On ne sait pas exactement quels calculateurs seront couverts par l’accord, mais les sources du journal indiquent qu’ils seront utilisés dans les véhicules hybrides et électriques. Mitsubishi, dans laquelle Nissan détient une participation minoritaire importante, aurait contribué aux coûts de développement de l’ECU.
Si cet accord est signé dans les prochaines semaines, nous ne pouvons nous attendre à voir l’ECU développé conjointement dans les véhicules de production qu’en 2029.

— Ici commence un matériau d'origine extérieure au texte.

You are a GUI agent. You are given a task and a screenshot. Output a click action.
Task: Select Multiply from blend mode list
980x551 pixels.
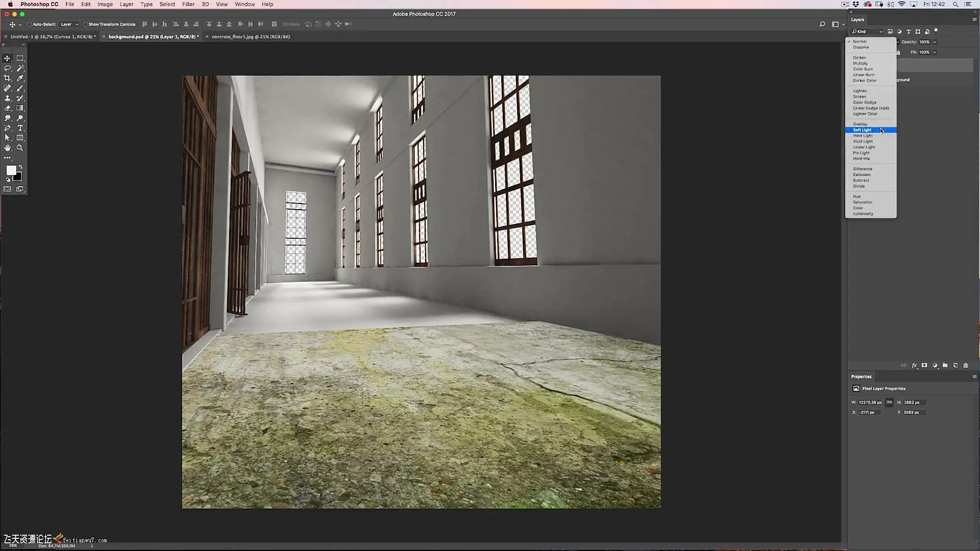tap(860, 63)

Le deuxième domaine abordé est la standardisation des systèmes d’exploitation des voitures. Combiné avec l’accord ECU en cours, cela devrait permettre à Honda et Nissan de développer plus facilement et à moindre coût des véhicules définis par logiciel dotés de systèmes d’infodivertissement avancés et de technologies d’aide à la conduite.
Enfin, les deux constructeurs automobiles discutent également de développement et de fabrication conjoints pour le marché nord-américain. Cela pourrait voir les deux sociétés travailler ensemble pour développer un modèle plus grand, vendu principalement aux États-Unis, au Canada, au Mexique et dans les États du Golfe.
Bien qu’il n’y ait pas de modèles nommés, les gros véhicules produits par les deux sociétés comprennent les Honda Passport, Pilot et Odyssey, ainsi que les Nissan Murano et Pathfinder.
Un rapport antérieur de Nikkei Asia indiquait que Nissan pourrait également fournir à Honda et Mitsubishi des camionnettes provenant d’une usine aujourd’hui disparue à Canton, dans le Mississippi, qui produit actuellement le Frontier.


Le seul modèle de Honda est le Unibody Ridgeline, qui est essentiellement un SUV pilote avec un lit fixé à l’arrière. Si l’accord d’approvisionnement est conclu, cela pourrait signifier la fin du Ridgeline, la deuxième génération qui a déjà neuf ans.
Ce sera également la première carrosserie sur châssis de Honda depuis le Passport original de 1994 à 1997, qui n’était qu’une Isuzu MU rebadgée, une voiture qui s’est retrouvée dans les showrooms australiens sous le nom de Holden Frontera.
Si l’une de ces offres est signée, ce sera la première collaboration concrète entre Honda et Nissan depuis que les deux sociétés ont officiellement mis fin aux négociations de fusion en mars 2025, quatre mois seulement après avoir annoncé qu’elles allaient unir leurs forces, principalement pour sauver Nissan d’une situation financière précaire.


Depuis, Nissan s’est vautré dans l’encre rouge, a nommé un nouveau PDG et a procédé à une restructuration radicale qui entraînera la fermeture de sept usines dans le monde.
Honda s’en sort un peu mieux, mais cette année, elle a annoncé sa première perte sur une année complète après avoir annulé le lancement de son ambitieux véhicule électrique en Amérique du Nord quelques mois avant la mise en production du premier véhicule.